More than a Bridge

Three inches.

The distance between thumb and outstretched forefinger.

That was the margin for error when the construction crew began to slide a 300-foot-long, 6,000-ton concrete slab into place at the western end of the new Bay Bridge linking San Francisco to Oakland during the Labor Day Weekend of 2007.

Just to make matters even more exciting, the team had precisely seventy-two hours to finish the job so that the 280,000 commuters who use the bridge daily would have a way to get to work on Tuesday.

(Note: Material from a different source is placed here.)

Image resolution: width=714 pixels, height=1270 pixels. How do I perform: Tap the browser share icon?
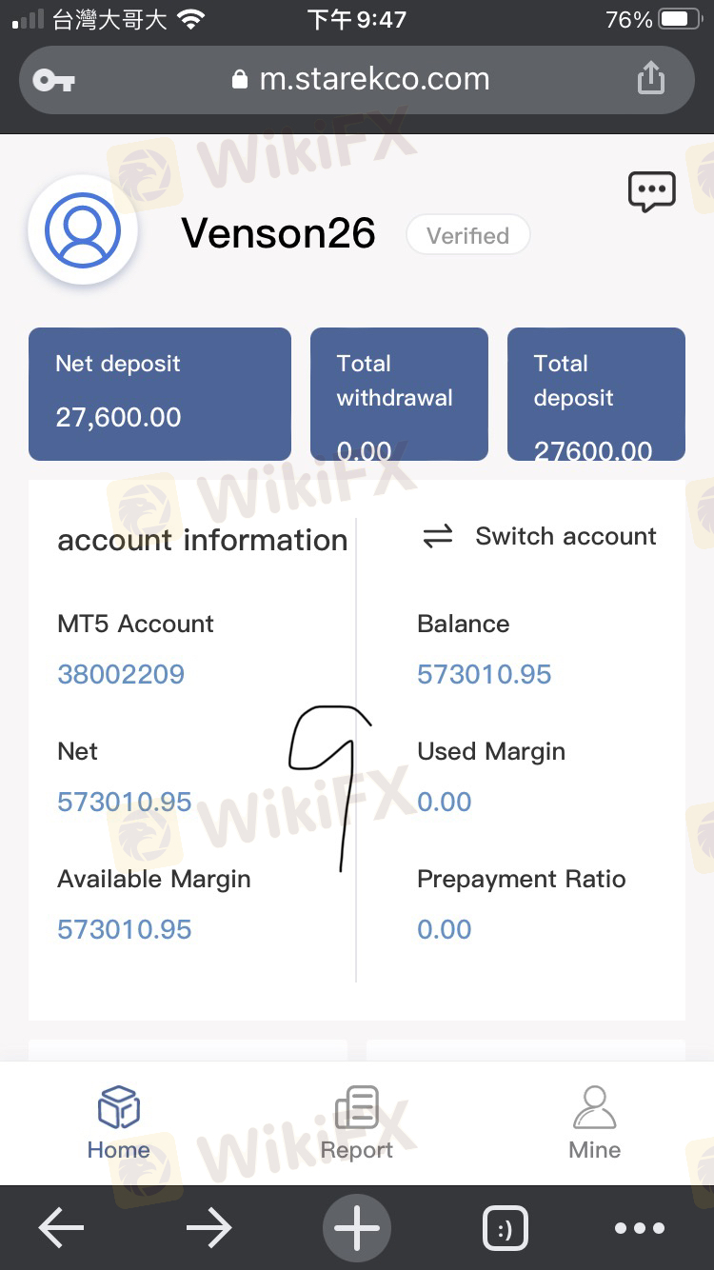pyautogui.click(x=651, y=78)
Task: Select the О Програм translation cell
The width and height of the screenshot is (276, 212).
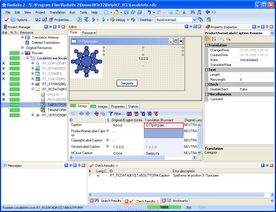Action: click(163, 126)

It was a moment of truth for Tony Anziano '77, one of many in his job as the toll bridge program manager for the State of California Department of Transportation. It may be a wonky-sounding title, but Anziano's responsibilities can be boiled down to: the fix-all man. On any given day, he may give testimony at a legislative hearing in the morning; resolve a conflict between construction managers and environmental regulators over lunch; and then brief representatives of the U.S. Fish and Wildlife Service and the U.S. Coast Guard in the afternoon. He is part diplomat, part mediator, part cheerleader for the enormous By Bridge project.

Anziano oversees a staff of 450 employees and a budget of $6.3 billion. But all he could do over that Labor Day Weekend was wait and watch.

"I am fortunate to have an exceptional staff, and the contractor performing the work, CC Myers, Inc., is an exceptional outfit," Anziano said. "With this team, my confidence level was high that the move would be successful."

But would it be on time?

"If we took longer than planned, it would lead to a traffic nightmare for the region. Tensions were high, but the most remarkable part of the operation—actually moving the slab into a very tight slot (three inches to spare at each end)—went much faster than planned: two hours instead of six.

"After finishing the work there was certainly a blend of relief, satisfaction, and pride in the team, but mostly I was tired, having slept for about six hours over three days."

The Bay Bridge isn't just a beloved local icon. It became part of our national consciousness during the 1989 Loma Prieta earthquake, when a section of the upper deck collapsed onto the lower deck. The National Geographic Channel recently documented the installation of the cement slab on its World's Toughest Fixes program.

"The new bridge will be the longest self-anchored suspension span in the world [upon completion]," Anziano said.

Interestingly, Anziano's background is not in engineering or construction but in psychology (at Kenyon) and the law (at the University of San Francisco).

His undergraduate and graduate work "both contributed to the skills needed for this project: organization, analysis, communication. Both also helped me learn how to learn, something I've needed while working for the department."

After graduating from Kenyon, Anziano made his way from Cleveland (his hometown) to San Francisco. He worked as a research assistant for the San Francisco courts for two years before accepting a job in the legal department of the Department of Transportation in 1988, the year before the earthquake would demonstrate how unsafe the Bay Bridge was when subjected to stress.

The new Bay Bridge project was conceived in the mid-1990s after exhaustive study of the Loma Prieta earthquake and its effects.

"That's a long time from then to now and we still have three years to go," Anziano said. "But the project remains a joy to work on, a once in a lifetime chance to participate in something truly unique and lasting.

"People just love bridges," Anziano said. "The examples are endless: the Brooklyn Bridge, the Tower Bridge, the Ponte Vecchio, the Rialto, the Sydney Harbor Bridge.

"The Golden Gate Bridge is instantly recognized around the world as the symbol of San Francisco," he said. But not for long, if his team has its way.

"I already see our new bridge becoming a regional icon. Our NBA team, the Golden State Warriors, changed their logo to an image of the new Bay Bridge. The original team logo was an image of the Golden Gate.

"Bridges have a major impact on people's lives, providing key transportation links, but they are also inspirational in some indefinable manner. Maybe it's their connection with water? Whatever it is, people love bridges."